With a lot of pondering and self examination, I've realized that my biggest problem is self control. I don't have a whole lot of it. Much less than I even realized, actually. Just little things that add up. How much sugar did I just put in my coffee? Did I really just eat a while bunch of cheese balls while making the kids lunches or did I imagine that? You HAVE to taste the cookie dough to make sure your cookies aren't funky. I've been canning and pickling too. I have to make sure my recipes are turning out just right. The kids are having popcorn during "movie time" so I think I will too. Oooo, it's fall. Gotta break out the hot chocolate. Why not add a marshmallow. Its all been adding up with out me even realizing it.

Ever since it dawned on me that self control is my problem, that its why I've got more rolls than a bakery, it's been constantly on my mind. If I can't control myself with food, what else can't I control myself with? It was a startling and embarrassing revelation.

The holidays make me nervous. I'm trying to loose weight. I'm trying to be healthier in my body and in my mind. I'm trying to get back to my pre baby weight because it's a healthier weight, and I know that if I don't tackle this issue now, its only going to get bigger. Pun intended. I'm tired of not fitting into my clothes properly. I'm tired of the kids poking my muffin top. And I'm praying I don't get work out gear for Christmas this year.

As sad as it is, I think that self confidence has a lot to do with how we feel about our appearance. I envy the women who are able to be comfortable with their flaws.
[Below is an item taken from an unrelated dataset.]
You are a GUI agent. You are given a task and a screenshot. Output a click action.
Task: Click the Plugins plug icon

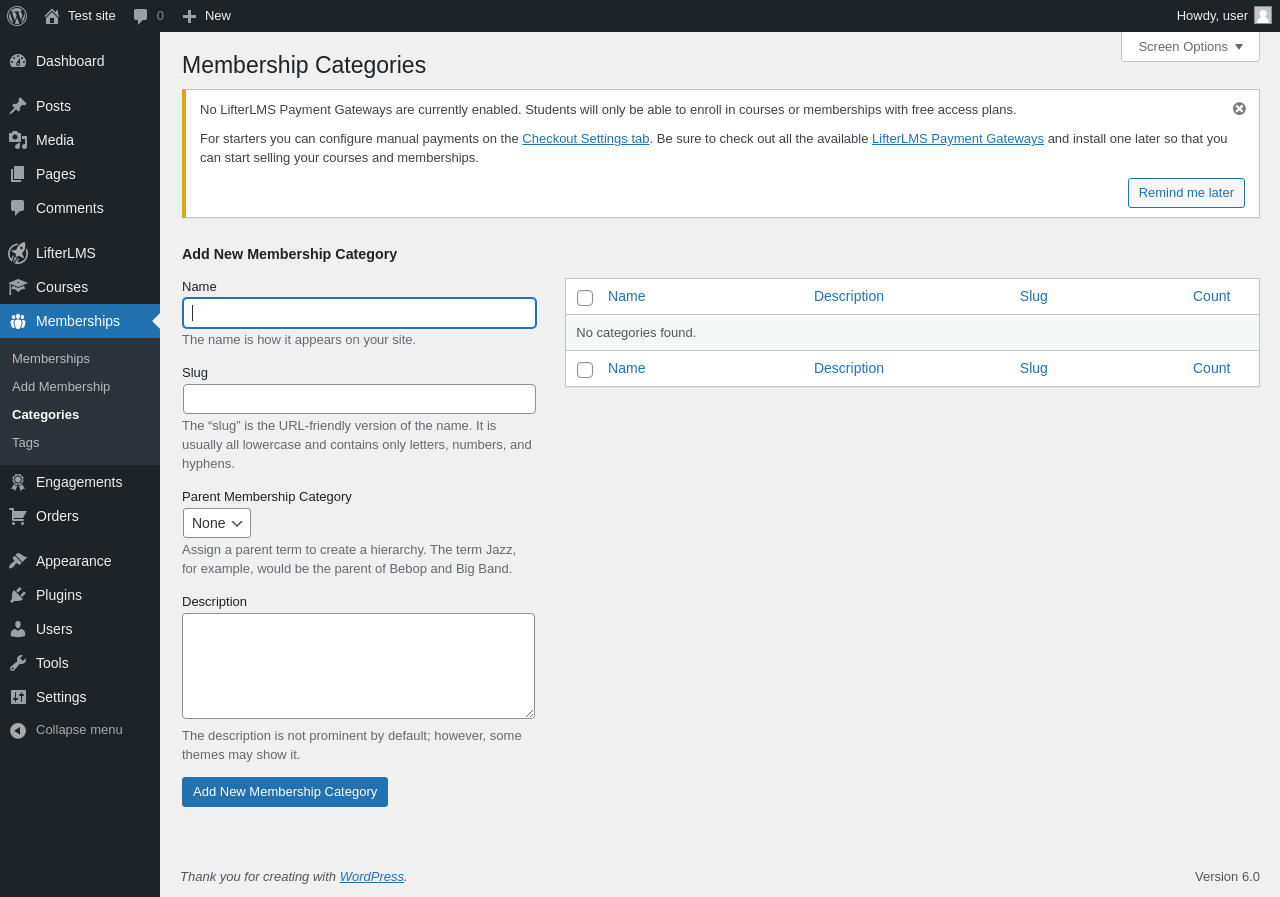(18, 595)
I'm not. I'm not ok with how I look and it has turned me into a timid, paranoid, frumpy person. Not at all who I used to be.

I think that at times like these, I understand the importance of "everything in moderation". I am going to be making some yummy desserts and snacks for the holidays. And then of course there's thanksgiving and Christmas dinners. And leftovers. I just have to be conscious of how much I'm eating, what I'm eating and how often I'm exercising.

This is going to be an interesting and sometimes difficult adventure for me. However, this Wannabe Supermom is tired of battling my bulge and is ready to fit back into that spandex superhero suit!

3 comments:

  1. I am with you girl. My little one is celebrating her 1st birthday on Thursday and I need to stop making excuses to not lose the baby weight (and then some). I need to get better of planning and eating more fruits and veggies. We need to start a "program" to keep each other accountable.

    ReplyDelete
  2. Abby, Start writing down everything you eat at each meal, snacks, etc and post them on the fridge. After about 2 weeks take a good look. Writing it down really helps, that is one thing Weight Watchers has you do. I'm the one to talk....I should be doing that also. I still haven't lost all my baby weight from having you and that was 26 years ago....get going girl or you'll look like me...that should give you some incentive!

    ReplyDelete
  3. I also struggle with self-control. I usually joke about it, but the line "If I can't control myself with food, what else can't I control myself with?" was very convicting. But I totally agree with you- everything in moderation... it's just that moderation part that is so hard. Good for you for being so honest about it!